En séance plénière du Parlement de Wallonie de ce 10 mars 2016, j’ai souhaité interroger la Ministre Tillieux sur un sujet qui doit retenir toute notre attention.

En effet, cette question fait suite à une étude publiée par le Syndicat neutre des indépendants (SNI), en collaboration avec la Fédération nationale des Bouchers, charcutiers et traiteurs de Belgique, et réalisée sur base des chiffres du SPF Économie, qui montre que le nombre de boucheries/charcuteries a baissé de 10 % en cinq ans.
 
J’ai souligné que le métier artisanal, à mi-chemin entre l'élevage et la gastronomie, est un acteur vivant de notre patrimoine et doit être préservé.

Cette baisse significative est d'autant plus interpellante que, dans un même temps, il existe un important déficit de main d'œuvre. Même si on peut constater qu'il y a de plus en plus d’inscriptions dans les écoles spécialisées, on peut s'attendre à ce que la problématique s'aggrave dans les années à venir. En effet, il faudra néanmoins un peu de temps pour que ces apprentis bouchers arrivent sur le marché du travail.

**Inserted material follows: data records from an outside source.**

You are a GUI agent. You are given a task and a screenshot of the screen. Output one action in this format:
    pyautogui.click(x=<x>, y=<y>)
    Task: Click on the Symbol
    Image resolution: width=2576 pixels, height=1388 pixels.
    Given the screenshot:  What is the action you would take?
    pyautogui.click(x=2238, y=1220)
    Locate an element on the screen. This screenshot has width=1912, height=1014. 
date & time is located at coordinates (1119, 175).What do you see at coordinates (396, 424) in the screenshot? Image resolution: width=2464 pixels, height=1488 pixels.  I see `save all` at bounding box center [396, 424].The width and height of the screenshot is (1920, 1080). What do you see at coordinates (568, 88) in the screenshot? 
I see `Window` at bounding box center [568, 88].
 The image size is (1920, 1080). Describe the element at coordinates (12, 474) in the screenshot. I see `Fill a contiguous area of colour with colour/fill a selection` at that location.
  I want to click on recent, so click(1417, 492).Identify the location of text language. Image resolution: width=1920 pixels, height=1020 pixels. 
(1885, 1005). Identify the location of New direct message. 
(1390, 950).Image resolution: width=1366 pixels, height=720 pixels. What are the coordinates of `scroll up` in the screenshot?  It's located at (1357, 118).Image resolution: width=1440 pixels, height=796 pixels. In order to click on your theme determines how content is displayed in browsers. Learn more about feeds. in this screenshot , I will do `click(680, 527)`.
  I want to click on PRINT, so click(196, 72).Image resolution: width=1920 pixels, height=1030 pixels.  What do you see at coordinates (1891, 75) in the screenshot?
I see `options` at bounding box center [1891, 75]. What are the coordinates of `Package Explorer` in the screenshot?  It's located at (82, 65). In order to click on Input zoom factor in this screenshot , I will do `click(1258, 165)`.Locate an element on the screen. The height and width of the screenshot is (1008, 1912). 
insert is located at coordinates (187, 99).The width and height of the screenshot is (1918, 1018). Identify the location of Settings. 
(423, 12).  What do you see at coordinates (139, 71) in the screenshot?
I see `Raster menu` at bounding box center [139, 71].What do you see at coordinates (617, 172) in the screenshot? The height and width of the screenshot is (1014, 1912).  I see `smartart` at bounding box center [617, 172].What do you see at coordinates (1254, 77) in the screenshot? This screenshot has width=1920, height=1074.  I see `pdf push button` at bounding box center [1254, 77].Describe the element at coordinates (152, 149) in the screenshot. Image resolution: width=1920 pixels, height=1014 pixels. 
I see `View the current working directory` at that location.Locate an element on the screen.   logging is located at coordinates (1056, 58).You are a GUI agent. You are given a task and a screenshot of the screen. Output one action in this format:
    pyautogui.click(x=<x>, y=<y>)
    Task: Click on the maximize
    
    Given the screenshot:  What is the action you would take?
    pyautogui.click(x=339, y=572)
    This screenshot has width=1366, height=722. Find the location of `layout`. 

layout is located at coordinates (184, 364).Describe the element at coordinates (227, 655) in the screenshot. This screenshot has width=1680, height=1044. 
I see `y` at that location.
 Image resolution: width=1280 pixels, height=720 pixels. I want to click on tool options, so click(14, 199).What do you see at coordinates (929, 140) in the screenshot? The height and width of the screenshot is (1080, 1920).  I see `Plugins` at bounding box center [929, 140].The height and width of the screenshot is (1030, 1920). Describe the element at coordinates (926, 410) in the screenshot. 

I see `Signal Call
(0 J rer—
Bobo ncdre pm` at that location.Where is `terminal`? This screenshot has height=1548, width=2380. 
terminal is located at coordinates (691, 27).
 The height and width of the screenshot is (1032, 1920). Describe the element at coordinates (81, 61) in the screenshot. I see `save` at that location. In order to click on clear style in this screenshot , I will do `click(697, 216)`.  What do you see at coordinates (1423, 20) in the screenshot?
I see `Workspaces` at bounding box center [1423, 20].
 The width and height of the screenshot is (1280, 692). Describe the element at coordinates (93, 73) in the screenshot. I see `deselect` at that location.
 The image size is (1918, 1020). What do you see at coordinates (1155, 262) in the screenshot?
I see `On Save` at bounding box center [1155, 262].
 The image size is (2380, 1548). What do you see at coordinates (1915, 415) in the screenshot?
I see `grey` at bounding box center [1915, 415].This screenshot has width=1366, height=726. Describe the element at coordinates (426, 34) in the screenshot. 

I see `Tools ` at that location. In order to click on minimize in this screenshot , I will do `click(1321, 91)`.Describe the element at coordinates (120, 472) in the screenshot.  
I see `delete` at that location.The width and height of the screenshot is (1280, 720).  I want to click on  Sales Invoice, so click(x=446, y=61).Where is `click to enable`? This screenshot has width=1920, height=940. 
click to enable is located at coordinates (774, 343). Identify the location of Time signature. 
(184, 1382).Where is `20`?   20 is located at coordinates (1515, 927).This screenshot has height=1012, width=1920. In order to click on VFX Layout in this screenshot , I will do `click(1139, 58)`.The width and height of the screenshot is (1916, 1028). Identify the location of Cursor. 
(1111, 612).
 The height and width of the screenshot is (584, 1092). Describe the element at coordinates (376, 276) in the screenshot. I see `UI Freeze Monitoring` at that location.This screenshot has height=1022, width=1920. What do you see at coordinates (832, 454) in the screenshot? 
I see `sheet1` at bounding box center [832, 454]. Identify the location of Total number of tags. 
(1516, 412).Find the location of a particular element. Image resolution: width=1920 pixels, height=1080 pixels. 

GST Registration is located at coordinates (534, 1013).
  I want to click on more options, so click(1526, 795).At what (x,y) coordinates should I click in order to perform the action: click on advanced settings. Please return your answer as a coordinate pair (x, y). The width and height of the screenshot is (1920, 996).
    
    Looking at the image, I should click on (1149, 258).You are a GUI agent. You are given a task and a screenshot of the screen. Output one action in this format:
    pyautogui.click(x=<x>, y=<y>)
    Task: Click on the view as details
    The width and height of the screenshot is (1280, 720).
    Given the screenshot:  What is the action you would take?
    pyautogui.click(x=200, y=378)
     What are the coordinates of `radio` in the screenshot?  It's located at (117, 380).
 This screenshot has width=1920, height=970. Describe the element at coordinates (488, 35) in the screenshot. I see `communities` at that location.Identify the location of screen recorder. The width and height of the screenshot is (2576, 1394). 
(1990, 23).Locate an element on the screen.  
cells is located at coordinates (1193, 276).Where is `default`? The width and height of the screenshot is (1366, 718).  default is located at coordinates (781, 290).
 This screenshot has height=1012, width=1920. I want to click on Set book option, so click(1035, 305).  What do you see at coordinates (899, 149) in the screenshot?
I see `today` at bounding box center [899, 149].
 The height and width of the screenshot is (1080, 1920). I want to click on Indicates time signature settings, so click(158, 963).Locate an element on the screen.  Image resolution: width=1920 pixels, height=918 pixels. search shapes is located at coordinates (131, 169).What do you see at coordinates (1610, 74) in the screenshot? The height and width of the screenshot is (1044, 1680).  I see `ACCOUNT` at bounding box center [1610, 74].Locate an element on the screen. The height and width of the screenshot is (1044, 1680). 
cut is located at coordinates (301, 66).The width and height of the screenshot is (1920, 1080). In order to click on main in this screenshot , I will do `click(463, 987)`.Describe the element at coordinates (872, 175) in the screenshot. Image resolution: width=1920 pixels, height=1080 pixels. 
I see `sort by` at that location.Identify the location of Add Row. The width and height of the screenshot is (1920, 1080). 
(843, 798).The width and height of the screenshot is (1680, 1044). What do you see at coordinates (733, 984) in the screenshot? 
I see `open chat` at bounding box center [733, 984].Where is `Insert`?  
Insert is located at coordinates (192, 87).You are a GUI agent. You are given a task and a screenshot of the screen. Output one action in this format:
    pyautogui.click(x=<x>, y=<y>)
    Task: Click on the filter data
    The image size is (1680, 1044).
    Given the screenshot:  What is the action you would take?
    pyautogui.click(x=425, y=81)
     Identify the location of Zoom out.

Par ailleurs la Fédération nationale des Bouchers souligne que nombre de leurs membres en activité ont aujourd’hui entre 50 et 55 ans. Il faut donc à tout prix une relève qui puisse maintenir le tissu de commerces indépendants spécialisés dans la vente au détail de viande.
 
Suite à ces différentes remarques, mon interrogation portée à la Ministre visait différents aspects, notamment:

  • Sur le nombre de jeunes qui suivent actuellement une formation dans ce domaine – que ce soit à l'IFAPME, CERIA ou le FOREm;
  • Si ce nombre sera suffisant afin de répondre aux besoins du secteur;
  • Sur la manière dont on peut rendre ces formations plus attrayantes en développant la formation en alternance.
  • Sur la façon dont la Wallonie peut inciter ces apprentis à s'établir comme indépendants plutôt que de travailler dans de grandes surfaces commerciales.

La ministre Éliane Tillieux identifie trois facteurs qui peuvent expliquer la diminution du nombre de bouchers :

  1. La modification des modes de consommation;
  2. Le coût des normes et des contraintes plus difficiles à amortir sur des points de vente plus petits;
  3. Et enfin, un déficit d'image puisque la boucherie est effectivement un métier qui demande de travailler dans des conditions difficiles (basses températures, horaire de travail …).

Cependant, malgré ces difficultés, la ministre note que :

  • Plus de 250 apprentis en formation par an sont inscrits dans les formations idoines à l'IFAPME; 
  • Toujours à l'IFAPME, il y a une augmentation de 178 à plus de 350 stagiaires en formation de chef d'entreprise pour ce secteur; 
  • Concernant le FOREm, 25 stagiaires par an - ce qui correspond à un volume stable – sont formés au Centre de compétences Epicuris;
  • Le FOREm a également lancé une première formation alternée des demandeurs d'emplois en boucherie-charcuterie, toujours avec Epicuris.


Pour ce qui touche plus particulièrement au marché de l'emploi, la ministre signale que :

  • le recrutement dans les métiers de la boucherie représente 450 offres d'emploi;
  • 600 demandeurs d'emploi sont inscrits sur ces métiers;
  • Le taux de satisfaction des offres d'emploi est de 84 %.

En réplique, j’ai rappelé l'importance de soutenir les initiatives de la Fédération des Bouchers. En effet, si l'on ne soutient pas ce secteur on risque de le laisser exsangue et de se retrouver devant une situation qui amène à la perte d'un savoir-faire dans notre culture des métiers de la bouche.
 
Et de conclure que ce savoir-faire constitue une partie de l'image de marque de la Wallonie et nous protège de l'uniformisation des produits.